◆ EXERCISE INSTRUCTIONS: List each line of the data that holds the word "height".

══ INPUT ══

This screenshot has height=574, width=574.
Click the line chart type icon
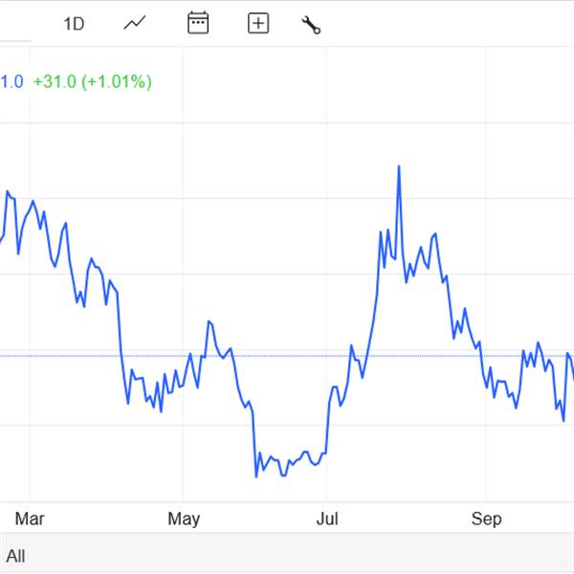click(135, 24)
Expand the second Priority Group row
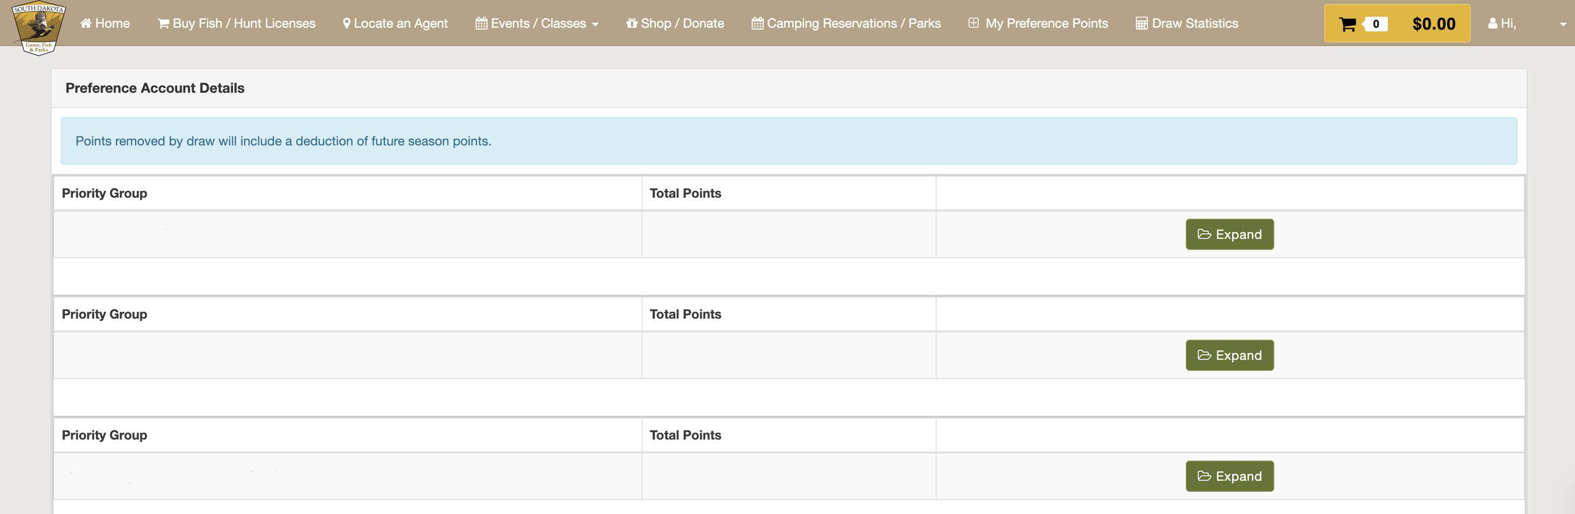 point(1229,355)
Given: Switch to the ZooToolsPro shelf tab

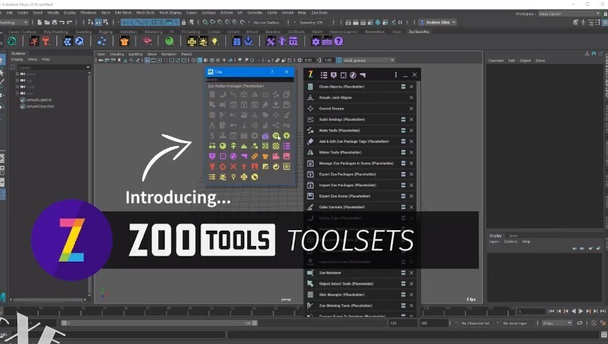Looking at the screenshot, I should click(419, 32).
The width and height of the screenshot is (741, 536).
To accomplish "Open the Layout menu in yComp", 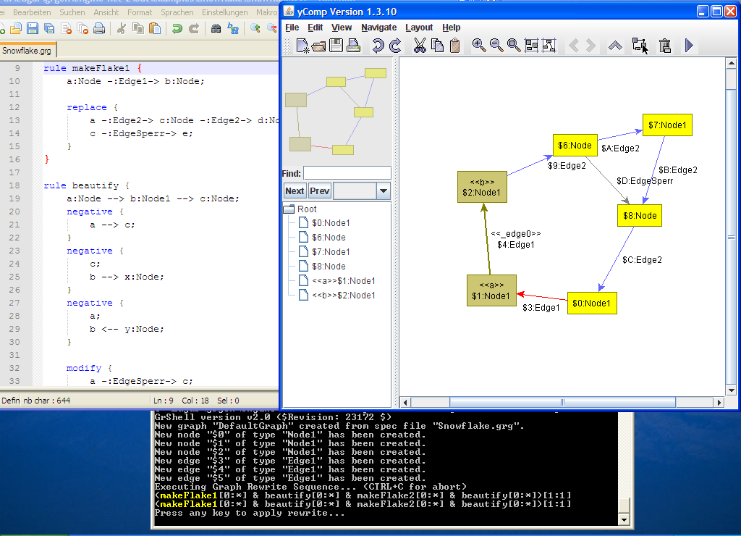I will (419, 28).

═══

◆ TASK ANSWER:
This screenshot has height=574, width=574.
The width and height of the screenshot is (741, 536).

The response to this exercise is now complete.